----- Entries supplied

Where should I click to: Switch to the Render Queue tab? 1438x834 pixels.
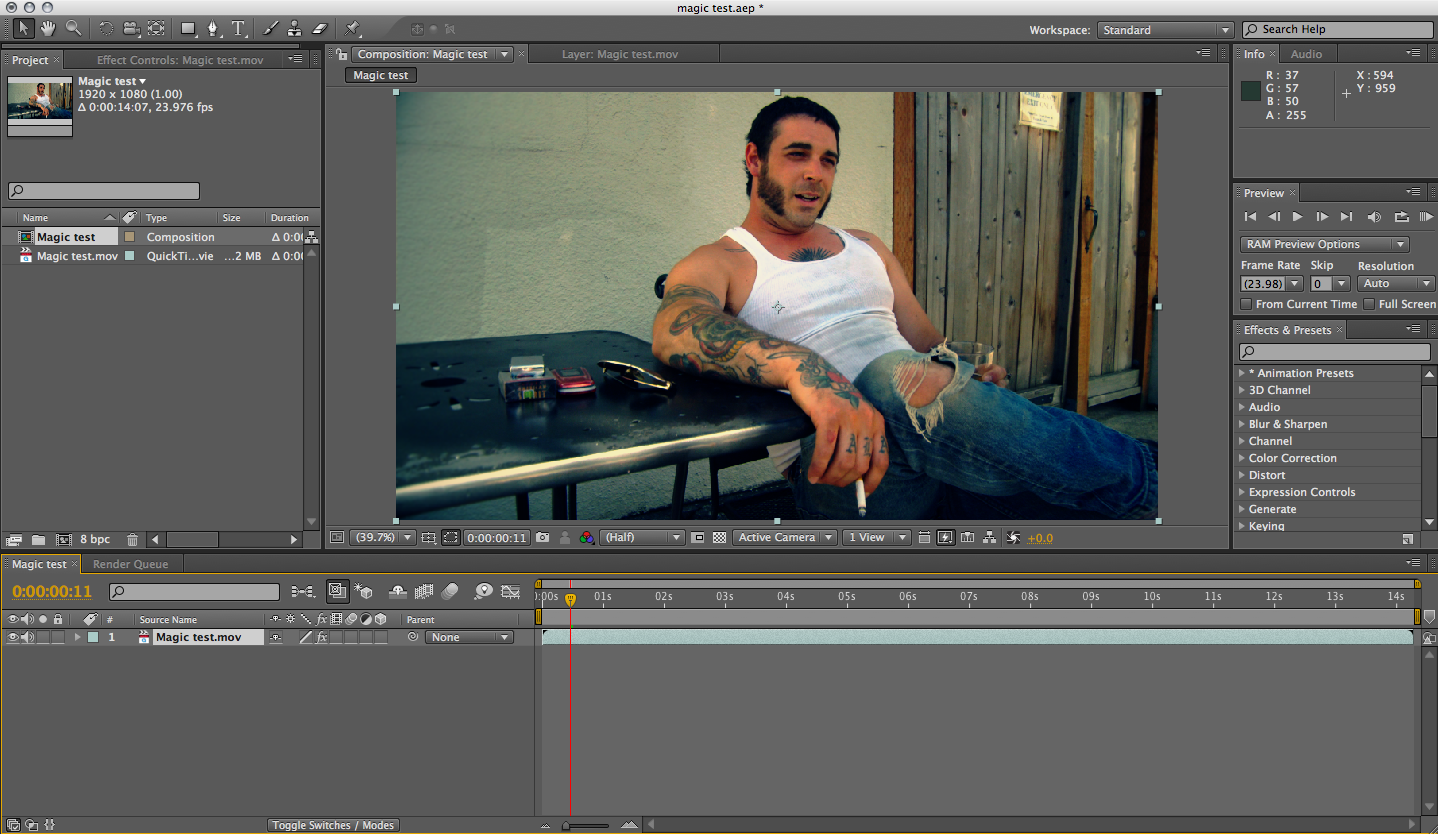pyautogui.click(x=130, y=564)
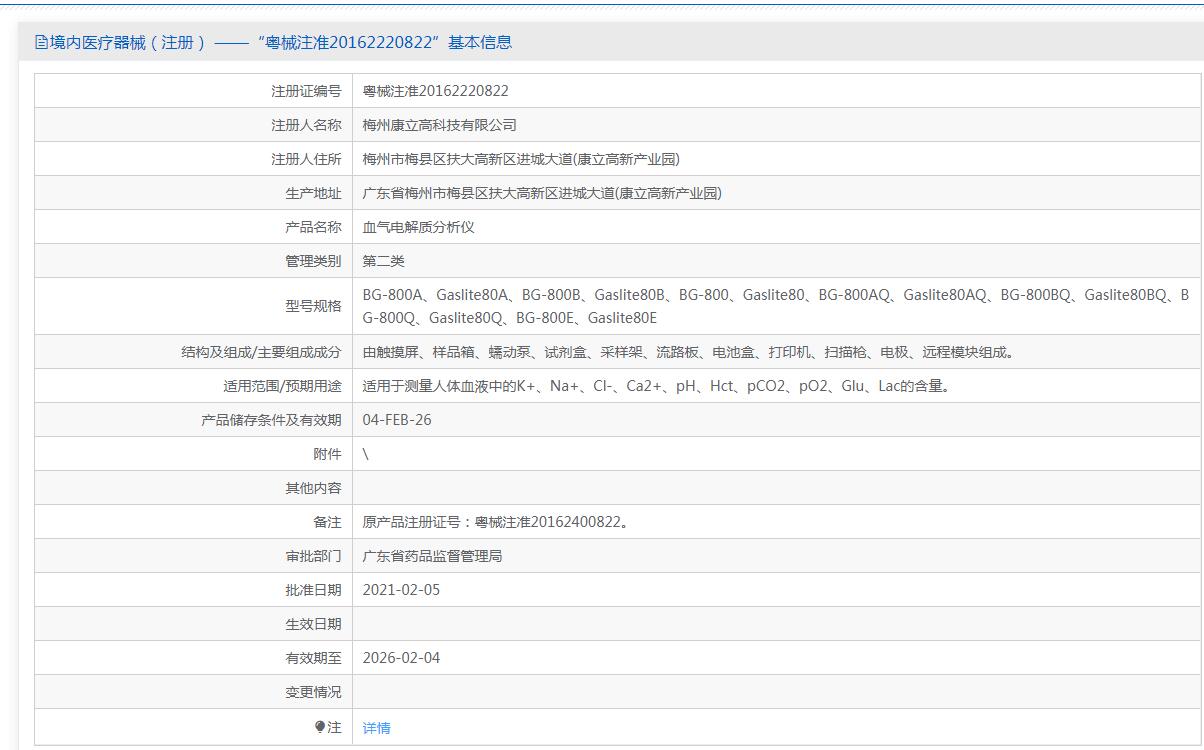Click the structure composition description text
The width and height of the screenshot is (1204, 750).
[x=687, y=352]
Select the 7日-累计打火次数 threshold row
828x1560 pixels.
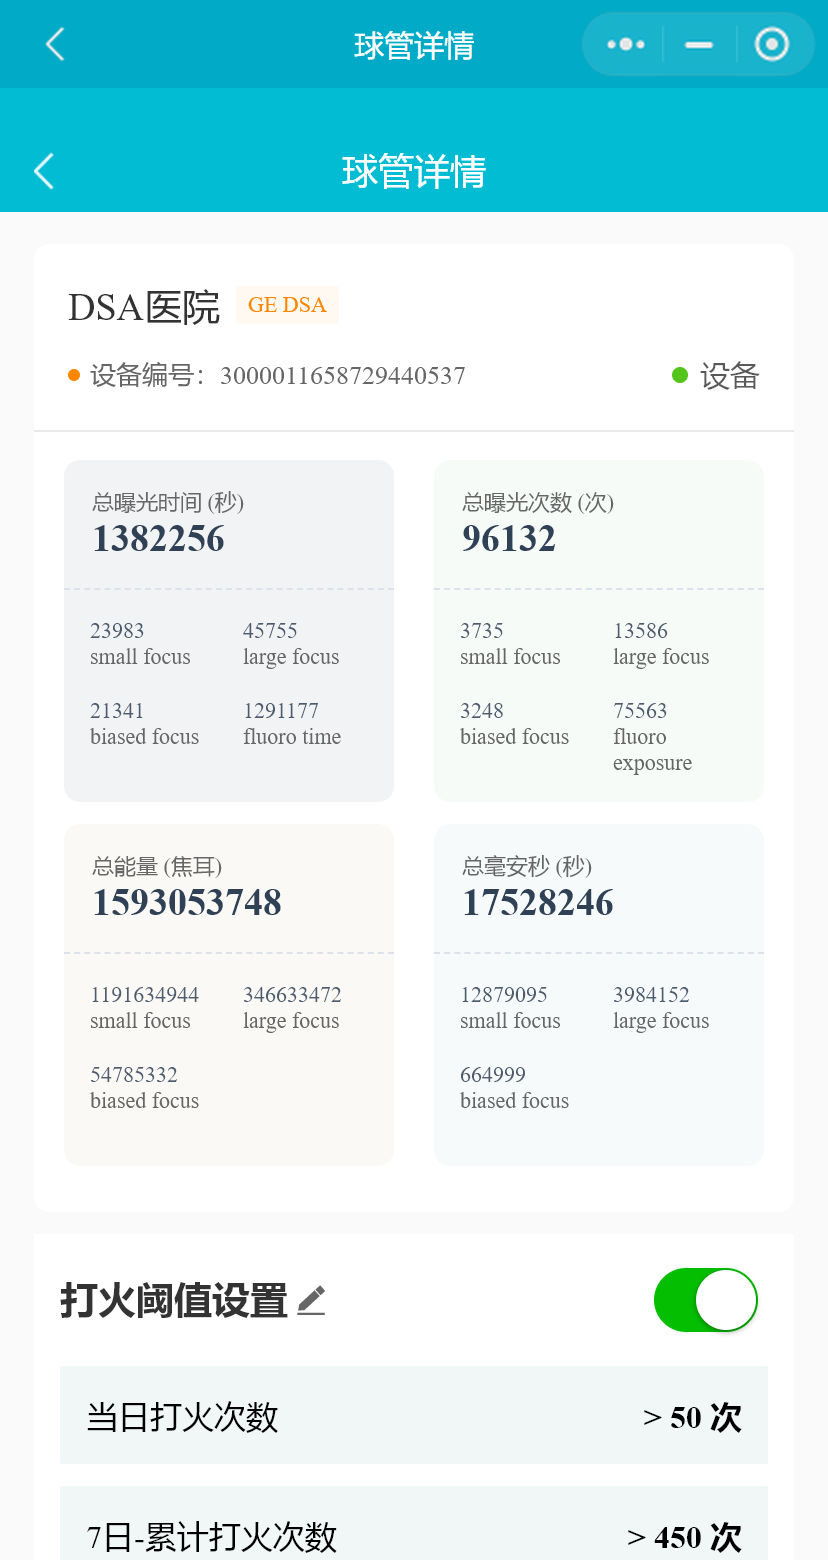(x=414, y=1526)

----------

**Work request:** Every record above should come back exactly, but without its pictures.

**Response:**
Where should I click to: Switch to the Render Queue tab? 1438x834 pixels.
pyautogui.click(x=130, y=564)
Click the structure composition description text
The width and height of the screenshot is (1204, 750).
[x=687, y=352]
Select the 7日-累计打火次数 threshold row
828x1560 pixels.
(x=414, y=1526)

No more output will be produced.